** TO DO **
Print each entry precisely; exclude the pictures.

[Stored records]
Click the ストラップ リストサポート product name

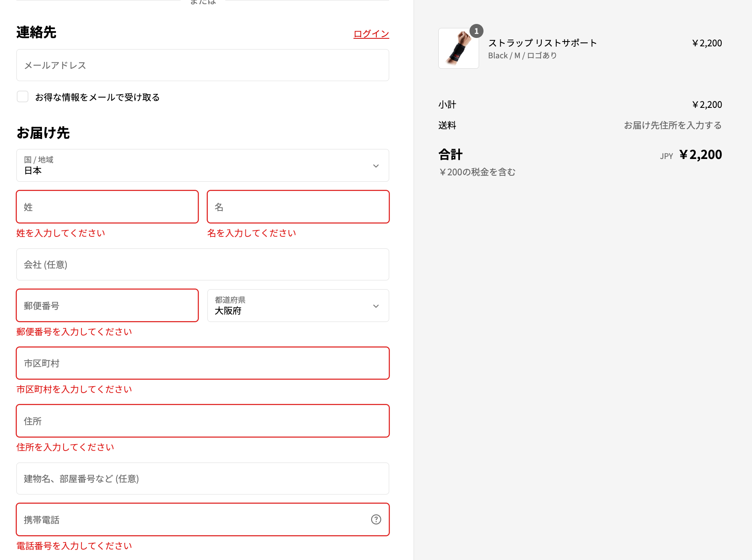(x=542, y=43)
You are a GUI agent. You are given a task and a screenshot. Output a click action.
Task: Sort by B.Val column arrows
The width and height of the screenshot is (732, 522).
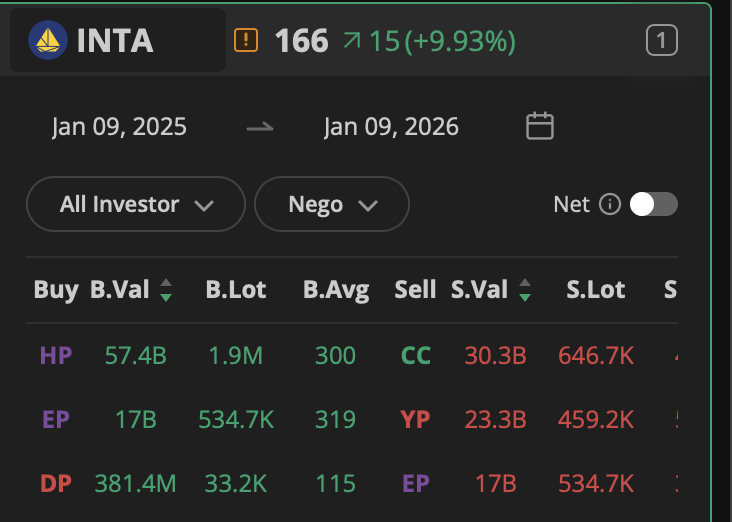pos(166,290)
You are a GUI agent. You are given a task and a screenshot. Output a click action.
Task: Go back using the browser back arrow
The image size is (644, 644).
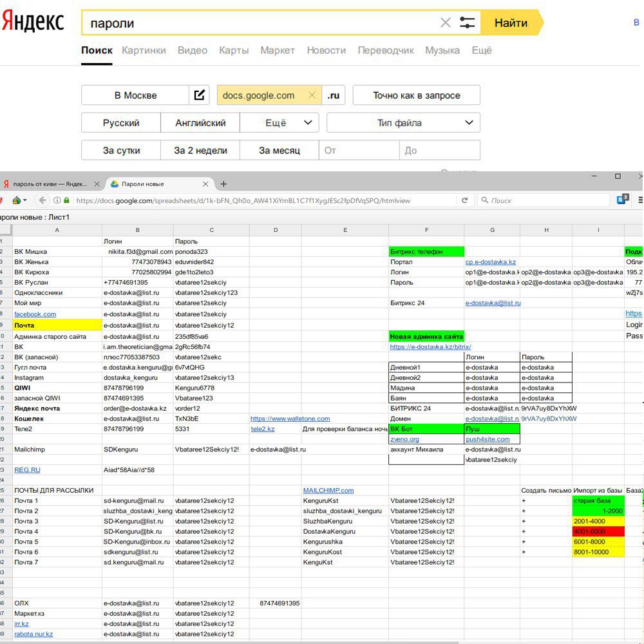(x=43, y=200)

** WRITTEN RESPONSE **
Click the ストラップ リストサポート product name

(x=542, y=43)
You are a GUI agent. You are given a task and a screenshot. Output a click action.
Task: Sort by B.Val column arrows
The width and height of the screenshot is (732, 522).
pos(166,290)
You are a GUI agent. You are given a task and a screenshot. Output a click action.
Task: Go back using the browser back arrow
The image size is (644, 644).
(x=43, y=200)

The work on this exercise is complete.